Schlaf ist wichtig. Eine schlechte Nacht führt zu einem schlechten Tag. Und umgekehrt ist guter Schlaf die beste Voraussetzung für einen guten Schlaf. Er soll gut sein, nicht länger als nötig. Und es geht mir so: Je schlechter die Nacht, desto länger wird sie auch.

Wo ist das Problem mit dem Einschlafen? Warum klappt es nicht oder nur schlecht? Es sind vier Gründe, die ich erkenne:

  1. Kaffee
  2. Essen
  3. Anspannung
  4. Alkohol

Der Kaffee ist ein altbekannter Kandidat. Für einige Jahre war ich Kaffee resistent.
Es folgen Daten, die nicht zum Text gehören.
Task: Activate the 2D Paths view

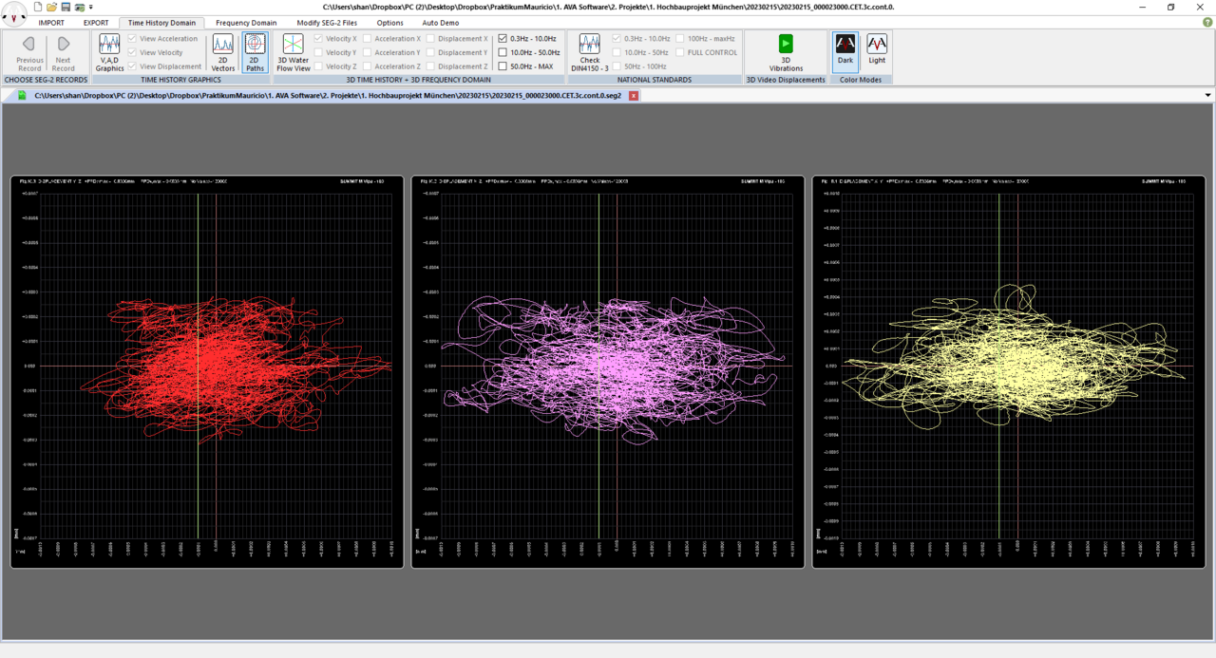Action: (x=255, y=53)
Eine Kanne und mehr pro Tag – kein Problem! Aber seit ein paar Jahren ist es nicht mehr so. Da kann mich der Kaffee aus dem Rhythmus bringen. Entscheidend bei mir: nicht die Zeit, sondern die Menge. Drei Tassen Kaffee am Nachmittag und siehe da: Ich brauch vor 4 Uhr kein Auge zumachen. Bei einer Tasse ist 23 Uhr recht realistisch. Trinke ich am Nachmittag nichts, dann gibt es an der Stelle keine Probleme.
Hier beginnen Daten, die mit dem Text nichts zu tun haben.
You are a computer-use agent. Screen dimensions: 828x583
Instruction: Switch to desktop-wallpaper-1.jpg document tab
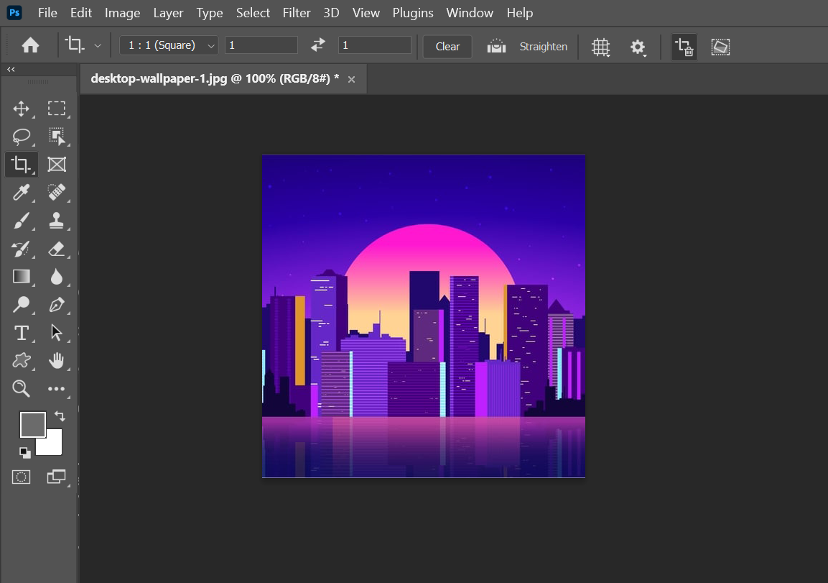[215, 79]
Dann das Essen! Kaffee abgestellt und dennoch nicht schlafen. Woran das liegt? Antwort: spät essen. Ich komme oft spät nach Hause und dann habe ich einen großen Hunger. Wenn um 21 Uhr der Magen gefüllt wird, dann ist die Nacht auch dahin. Durch Essen fährt die Verdauung hoch. Der Körper produziert Energie und Wärme. Beide sind Feinde des Schlafs. Daher gilt für mich: lieber hungrig in die Heia als satt und schlaflos.

Bei der Anspannung muß ich gestehen: Es gibt kein Rezept dagegen. Unter Anspannung verstehe ich die Spannung auf den nächsten Tag hin. Man hat einen wichtigen Termin. Man ist aufgeregt. Dagegen hilft nichts. Denn die Spannung ist wichtig, um leistungsfähig zu sein. Daher ist zwar die Nacht recht zäh, aber nicht wirklich schädlich für den nächsten Tag.

Schließlich Alkohol! Er verzögert das Einschlafen nicht, im Gegenteil, aber er stört den Schlaf massiv. Nach einer Schlafphase aufzuwachen und dann wieder einschlafen, wird bei mir schwer. Und auch hier gilt wie beim Kaffee: die Menge macht’s. Ein kühles Blondes zum frühen Abendessen und es gibt keine Probleme. Aber zwei Halbe nach 23 Uhr – Adieu, guter Schlaf!